--- Start of DATA SUPPLIED ---

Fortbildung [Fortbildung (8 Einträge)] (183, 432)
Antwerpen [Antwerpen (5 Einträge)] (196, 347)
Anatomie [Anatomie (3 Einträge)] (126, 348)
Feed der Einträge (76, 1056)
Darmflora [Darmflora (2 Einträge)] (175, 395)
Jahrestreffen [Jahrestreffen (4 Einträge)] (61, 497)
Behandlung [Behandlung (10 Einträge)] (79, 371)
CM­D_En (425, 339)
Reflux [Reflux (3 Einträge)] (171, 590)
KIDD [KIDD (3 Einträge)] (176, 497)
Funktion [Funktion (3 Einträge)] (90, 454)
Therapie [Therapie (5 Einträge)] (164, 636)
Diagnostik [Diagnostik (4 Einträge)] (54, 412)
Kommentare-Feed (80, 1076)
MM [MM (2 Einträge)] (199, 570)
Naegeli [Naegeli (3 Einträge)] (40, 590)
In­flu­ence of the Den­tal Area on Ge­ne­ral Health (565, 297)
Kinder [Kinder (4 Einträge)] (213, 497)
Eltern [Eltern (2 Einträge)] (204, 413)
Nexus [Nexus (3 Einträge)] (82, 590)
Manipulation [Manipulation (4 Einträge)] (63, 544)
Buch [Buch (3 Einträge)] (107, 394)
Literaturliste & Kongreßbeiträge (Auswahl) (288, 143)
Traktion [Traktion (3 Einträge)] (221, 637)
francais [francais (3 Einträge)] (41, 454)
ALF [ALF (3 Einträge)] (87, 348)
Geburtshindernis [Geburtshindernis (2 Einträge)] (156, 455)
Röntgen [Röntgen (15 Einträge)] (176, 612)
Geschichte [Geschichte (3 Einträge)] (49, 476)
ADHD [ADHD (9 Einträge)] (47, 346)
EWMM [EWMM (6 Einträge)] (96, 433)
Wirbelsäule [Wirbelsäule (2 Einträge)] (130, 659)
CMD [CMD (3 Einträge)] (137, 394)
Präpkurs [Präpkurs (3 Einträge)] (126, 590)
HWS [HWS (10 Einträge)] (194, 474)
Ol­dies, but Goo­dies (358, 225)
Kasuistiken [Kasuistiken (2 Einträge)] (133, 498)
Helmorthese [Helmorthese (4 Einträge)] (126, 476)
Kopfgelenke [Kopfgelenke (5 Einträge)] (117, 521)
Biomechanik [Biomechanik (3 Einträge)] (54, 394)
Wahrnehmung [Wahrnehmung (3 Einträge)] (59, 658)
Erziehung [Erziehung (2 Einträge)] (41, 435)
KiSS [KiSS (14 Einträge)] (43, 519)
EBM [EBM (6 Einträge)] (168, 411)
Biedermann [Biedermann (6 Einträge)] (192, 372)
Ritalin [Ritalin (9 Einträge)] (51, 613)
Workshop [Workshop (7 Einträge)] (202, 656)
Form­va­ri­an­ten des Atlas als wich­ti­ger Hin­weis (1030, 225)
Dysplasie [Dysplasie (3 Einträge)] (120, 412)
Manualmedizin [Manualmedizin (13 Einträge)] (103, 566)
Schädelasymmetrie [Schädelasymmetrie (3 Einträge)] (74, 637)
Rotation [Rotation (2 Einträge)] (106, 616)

--- End of DATA SUPPLIED ---

PROBLEM TO WORK ON » Can you recast the items in the stretch from the line containing "Literaturliste & Kongreßbeiträge" through the line containing "Röntgen [Röntgen (15 Einträge)] (176, 612)" as a two-column CSV headed target_text and coordinates? Give one row per item, put each field in double quotes, and replace any line breaks with spaces.

RESULT OF THE EXERCISE »
target_text,coordinates
"Literaturliste & Kongreßbeiträge (Auswahl)","(288, 143)"
"Traktion [Traktion (3 Einträge)]","(221, 637)"
"francais [francais (3 Einträge)]","(41, 454)"
"ALF [ALF (3 Einträge)]","(87, 348)"
"Geburtshindernis [Geburtshindernis (2 Einträge)]","(156, 455)"
"Röntgen [Röntgen (15 Einträge)]","(176, 612)"